Copying exactly, give the lines in the material below from the one with "Click step 6 Confirm/Pay circle" to the one with "Select the Ping", ends included, and nothing besides.

== Data for this task ==

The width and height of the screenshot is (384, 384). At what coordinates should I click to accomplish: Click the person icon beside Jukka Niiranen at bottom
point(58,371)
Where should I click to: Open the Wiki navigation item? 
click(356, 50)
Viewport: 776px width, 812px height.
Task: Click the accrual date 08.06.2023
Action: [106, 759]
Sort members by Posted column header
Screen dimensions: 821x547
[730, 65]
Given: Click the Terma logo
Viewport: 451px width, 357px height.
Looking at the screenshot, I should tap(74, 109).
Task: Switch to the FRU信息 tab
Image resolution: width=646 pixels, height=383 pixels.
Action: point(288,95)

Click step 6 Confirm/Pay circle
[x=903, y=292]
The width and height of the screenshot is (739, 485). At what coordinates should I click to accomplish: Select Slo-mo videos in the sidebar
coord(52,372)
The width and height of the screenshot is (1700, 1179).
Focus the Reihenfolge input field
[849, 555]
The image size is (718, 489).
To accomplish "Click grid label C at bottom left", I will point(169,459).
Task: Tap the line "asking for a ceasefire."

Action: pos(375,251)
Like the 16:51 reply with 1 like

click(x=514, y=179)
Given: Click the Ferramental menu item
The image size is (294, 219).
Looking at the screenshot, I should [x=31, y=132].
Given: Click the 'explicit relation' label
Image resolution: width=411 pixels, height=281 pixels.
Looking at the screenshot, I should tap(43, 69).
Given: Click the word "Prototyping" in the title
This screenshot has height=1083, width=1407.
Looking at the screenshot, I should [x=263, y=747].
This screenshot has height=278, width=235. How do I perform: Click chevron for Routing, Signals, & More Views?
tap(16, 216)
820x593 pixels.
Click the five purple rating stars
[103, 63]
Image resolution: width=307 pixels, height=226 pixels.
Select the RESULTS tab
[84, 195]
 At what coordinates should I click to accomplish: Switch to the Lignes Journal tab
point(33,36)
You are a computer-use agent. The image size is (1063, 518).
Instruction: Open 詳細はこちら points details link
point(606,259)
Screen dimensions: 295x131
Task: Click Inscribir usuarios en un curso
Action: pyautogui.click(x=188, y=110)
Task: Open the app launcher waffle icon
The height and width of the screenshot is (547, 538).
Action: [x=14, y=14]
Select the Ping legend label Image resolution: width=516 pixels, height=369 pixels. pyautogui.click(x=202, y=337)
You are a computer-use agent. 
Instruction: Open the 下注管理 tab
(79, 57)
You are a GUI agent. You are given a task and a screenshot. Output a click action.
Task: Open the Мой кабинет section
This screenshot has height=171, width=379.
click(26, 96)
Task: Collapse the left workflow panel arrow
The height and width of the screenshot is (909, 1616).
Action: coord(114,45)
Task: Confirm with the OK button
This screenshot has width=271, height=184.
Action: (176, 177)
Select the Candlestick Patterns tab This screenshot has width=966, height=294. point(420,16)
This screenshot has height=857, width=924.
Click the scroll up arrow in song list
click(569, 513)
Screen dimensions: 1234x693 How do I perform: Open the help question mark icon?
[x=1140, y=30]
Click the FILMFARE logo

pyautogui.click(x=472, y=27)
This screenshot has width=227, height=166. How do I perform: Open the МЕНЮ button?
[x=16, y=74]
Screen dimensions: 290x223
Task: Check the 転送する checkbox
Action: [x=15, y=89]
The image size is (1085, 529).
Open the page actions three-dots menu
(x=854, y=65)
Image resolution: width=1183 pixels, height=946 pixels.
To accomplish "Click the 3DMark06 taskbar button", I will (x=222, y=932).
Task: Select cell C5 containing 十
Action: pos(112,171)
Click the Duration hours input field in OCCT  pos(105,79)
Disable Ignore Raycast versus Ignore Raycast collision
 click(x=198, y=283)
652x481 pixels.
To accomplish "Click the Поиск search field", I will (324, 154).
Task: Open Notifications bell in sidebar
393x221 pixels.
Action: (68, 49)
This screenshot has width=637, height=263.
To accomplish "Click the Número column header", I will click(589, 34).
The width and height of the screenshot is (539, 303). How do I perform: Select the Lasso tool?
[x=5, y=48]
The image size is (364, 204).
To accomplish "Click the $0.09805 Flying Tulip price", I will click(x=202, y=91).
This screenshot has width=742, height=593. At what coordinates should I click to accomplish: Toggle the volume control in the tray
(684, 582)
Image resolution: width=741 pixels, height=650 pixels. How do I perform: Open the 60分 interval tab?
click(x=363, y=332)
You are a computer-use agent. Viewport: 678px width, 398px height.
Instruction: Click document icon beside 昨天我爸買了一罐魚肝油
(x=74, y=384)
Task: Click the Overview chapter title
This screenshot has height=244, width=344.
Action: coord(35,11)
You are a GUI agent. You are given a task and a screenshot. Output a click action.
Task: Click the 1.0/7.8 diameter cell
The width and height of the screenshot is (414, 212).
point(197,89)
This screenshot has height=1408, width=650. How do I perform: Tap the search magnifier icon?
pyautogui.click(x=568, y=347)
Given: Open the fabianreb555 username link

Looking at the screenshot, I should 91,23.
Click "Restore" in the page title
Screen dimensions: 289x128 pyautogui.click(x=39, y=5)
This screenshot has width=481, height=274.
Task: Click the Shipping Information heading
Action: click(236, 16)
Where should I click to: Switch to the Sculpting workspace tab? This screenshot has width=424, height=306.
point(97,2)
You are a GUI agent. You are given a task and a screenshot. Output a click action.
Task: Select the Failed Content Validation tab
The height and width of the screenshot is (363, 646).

===

# Answer to the problem
Click step 6 Confirm/Pay circle
[x=903, y=292]
The width and height of the screenshot is (739, 485). At what coordinates should I click to accomplish: Select Slo-mo videos in the sidebar
coord(52,372)
The width and height of the screenshot is (1700, 1179).
Focus the Reihenfolge input field
[849, 555]
The image size is (718, 489).
To accomplish "Click grid label C at bottom left", I will point(169,459).
Task: Tap the line "asking for a ceasefire."

Action: pos(375,251)
Like the 16:51 reply with 1 like

click(x=514, y=179)
Given: Click the Ferramental menu item
The image size is (294, 219).
Looking at the screenshot, I should [x=31, y=132].
Given: Click the 'explicit relation' label
Image resolution: width=411 pixels, height=281 pixels.
Looking at the screenshot, I should tap(43, 69).
Given: Click the word "Prototyping" in the title
This screenshot has height=1083, width=1407.
Looking at the screenshot, I should [x=263, y=747].
This screenshot has height=278, width=235. How do I perform: Click chevron for Routing, Signals, & More Views?
tap(16, 216)
820x593 pixels.
Click the five purple rating stars
[103, 63]
Image resolution: width=307 pixels, height=226 pixels.
Select the RESULTS tab
[84, 195]
 At what coordinates should I click to accomplish: Switch to the Lignes Journal tab
point(33,36)
You are a computer-use agent. The image size is (1063, 518).
Instruction: Open 詳細はこちら points details link
point(606,259)
Screen dimensions: 295x131
Task: Click Inscribir usuarios en un curso
Action: pyautogui.click(x=188, y=110)
Task: Open the app launcher waffle icon
The height and width of the screenshot is (547, 538).
Action: [x=14, y=14]
Select the Ping legend label Image resolution: width=516 pixels, height=369 pixels. pyautogui.click(x=202, y=337)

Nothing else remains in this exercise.